They measured 60 times, cut once. The cut didn't go well, and some were like, "Oh, do I measure 60 more?" Like, [Music] what? All right, this is Dalton plus Michael, and today we're going to talk about why Founders shouldn't think like VCs. Shocking! I would have never imagined we had this opinion, so maybe we should start with what is thinking like a VC? How does a VC, how are they trained to think?

So, let's break this down. I think to start with, when we say VC, we don't literally just mean venture capitalist. This should include management consultants, yes, banker investment banking, people that work at hedge funds, people that work in private equity. There's a whole host of jobs.

The people in these jobs train you to do a lot of market sizing, to build a bunch of PowerPoints, yes, right? I mean, that's a job — to analyze fundraising trends, to do market analysis, to read surveys about the market, yes. Again, experts, you guys talk to networks, you pay a lot of attention to the stock market, market multiples, other things happening in the M&A market. It's an entire framework of thinking of small companies as if they were big companies and using these large company metrics and analysis to apply to them.

And to be clear, for this video, if you're in those industries, this is a great way to think. We in no way are suggesting — yeah, these are great tools. If your job is to be an investment banker, you should think like an investment banker, yeah, right? Public market investor should think like a public market investor, right?

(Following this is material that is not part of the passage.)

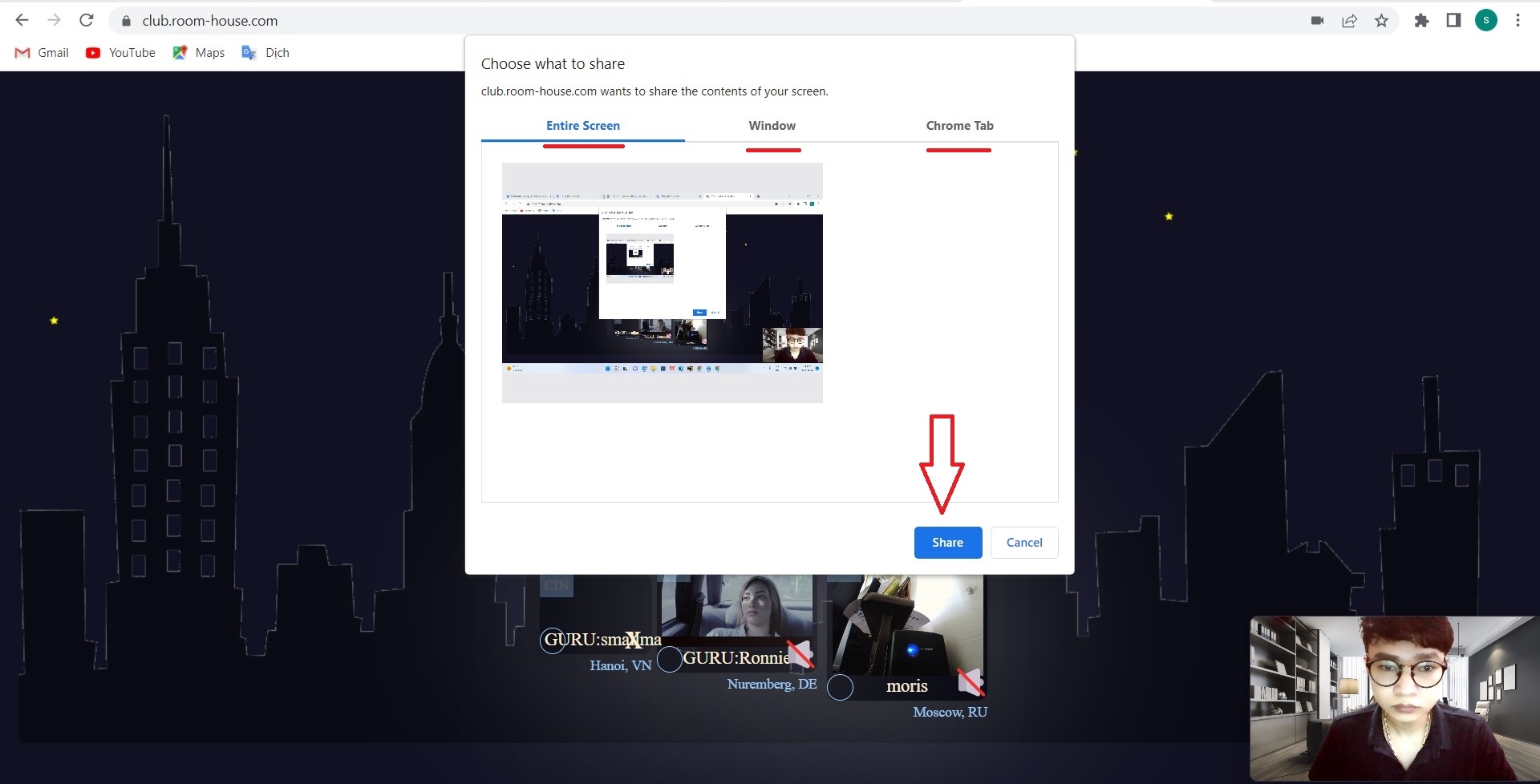The height and width of the screenshot is (784, 1540).
Task: Click the browser back arrow
Action: pos(22,21)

Yes, however, what we have noticed is that this type of thinking, either because these founders have worked in these industries or been exposed to these thoughts, yes, brings this framework to getting their first startup idea and trying to get a first customer, right? Yes. And this is a problem. I think that we see over and over again where it's almost like to us twisted. You start having conversation with the founder, and you'll actually feel like you're talking to an investor, to a VC, and you're like, "But what about your passion? Like, what's your opinion? Like, what do you care about?" And it's all kind of like contrived almost; you could have extracted it from Twitter.

Yeah, and it's confusing. It's like I didn't hear any of your opinions. I don't think. And we've just been talking for 20 minutes now. An example that I notice a lot in a YC interview is they want to present a PowerPoint deck or a slide deck, yeah?

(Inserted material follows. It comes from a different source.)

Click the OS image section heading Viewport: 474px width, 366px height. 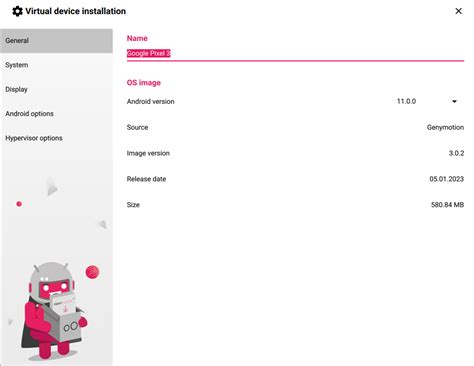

And the way they describe the company is the way you would describe a very large company, yes. But then when you're like, "Well, do you have any customers?" No. And so they have 15 slides or they want to spend a lot of time talking about the market opportunity, but there's actually nothing whatsoever in terms of traction, competitive analysis, great competitive analysis slide. So everyone listening has got to ask, "Well, aren't we VCs?" Right? Like, isn't this how a YC partner would think when reading an application or conducting interviews?

I think that's an excellent point. Here's the facts. When we are reading applications and doing interviews, we are investing very, very, very early, and we've been trained on what matters and what doesn't matter. And so let's be real; what matters is does your idea make any sense? Yeah, any sense? Do you know anything about it? Yes. Do you have the tech skills to build the thing or anything — anything basically? And can you get any customers? Yes. It's almost — it's so basic, it shocks people.

What we are looking for is very basic stuff. Well, and I think what's interesting is that when we try to be smarter, we make mistakes, correct? When we try to be smart about markets or when we try to be smart about comps, we make mistakes. Because one, we haven't studied those markets closely, and two, because startups change — they pivot, they find new opportunities, technology changes, time changes.

Well, think about it. When we make an investment, often it does not become a big company for at least 10 years, and so if you're trying to do market analysis and market trends for an investment that won't become big for a decade later, it's kind of flawed analysis versus if you're doing analysis of, you know, new IPOs coming — yeah, you're much closer to that coming to market.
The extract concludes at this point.